I was tasked with reviewing solutions for implementing SAML into our applications. The first thing I tried was Shibboleth.
I had to download the following dependent packages for the installation of the Service Provider(SP):
- rpm -Uvh liblog4shib1-1.0.4-2.2.el4.i386.rpm
- rpm -Uvh libxerces-c-3_1-3.1.1-2.2.el4.i386.rpm
- rpm -Uvh libxml-security-c16-1.6.0-4.2.el4.i386.rpm
- rpm -Uvh xmltooling-schemas-1.4.1-2.1.el4.i386.rpm
- rpm -Uvh opensaml-schemas-2.4.1-2.1.el4.i386.rpm
- rpm -Uvh libxmltooling5-1.4-2.2.i386.rpm
- rpm -Uvh libsaml7-2.4-2.3.i386.rpm
- rpm -Uvh shibboleth-2.4-2.2.i386.rpm
Now that the installation over its time to configure.

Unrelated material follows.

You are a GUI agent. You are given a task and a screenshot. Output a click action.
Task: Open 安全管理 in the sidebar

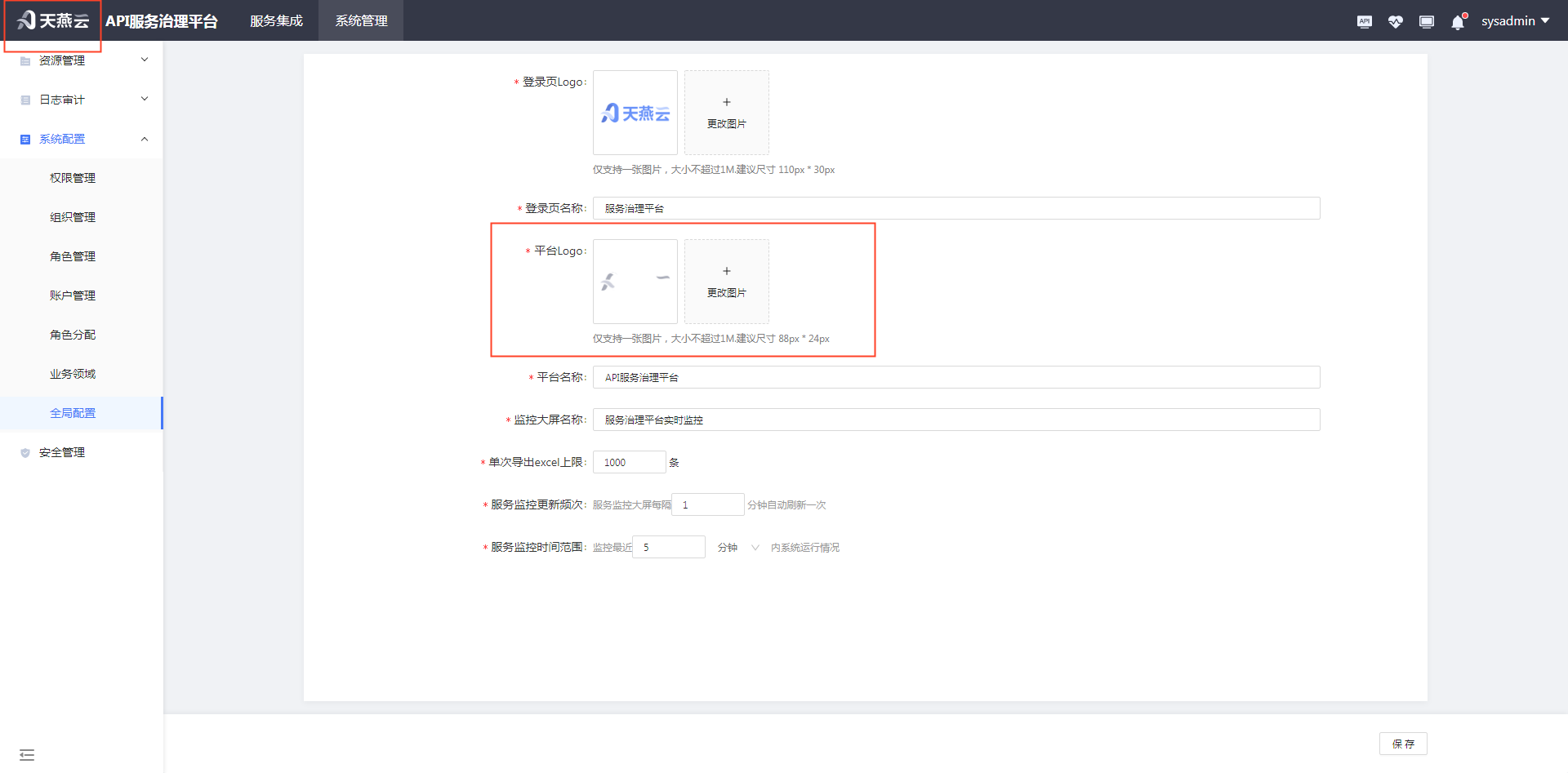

I’m having problems with the install. The Shibboleth RPM creates an .so file for the native OS installation of Apache regardless of whatever you may have installed. In my case the OS installed version of Apache is 2.0 but I am running 2.2. According to threads I have found on mailing lists the only way to fix this is to rebuild the RPMs.
** UPDATE 06-08-2011
I have decided to find another way to implement SAML. I cannot get Shibboleth to install the proper version of this file: mod_shib_22.so it always installs mod_shib_20.so
I tried the following:
- Build Shibboleth and its dependencies from source.
- Rebuild the RPMs from the SRPM file.
- Build a new server from scratch without Apache.
** UPDATE 06-28-2011
I decided to give this another attempt using CentOS5. All went exactly as planned and my IdP was able to connect to a configured SP.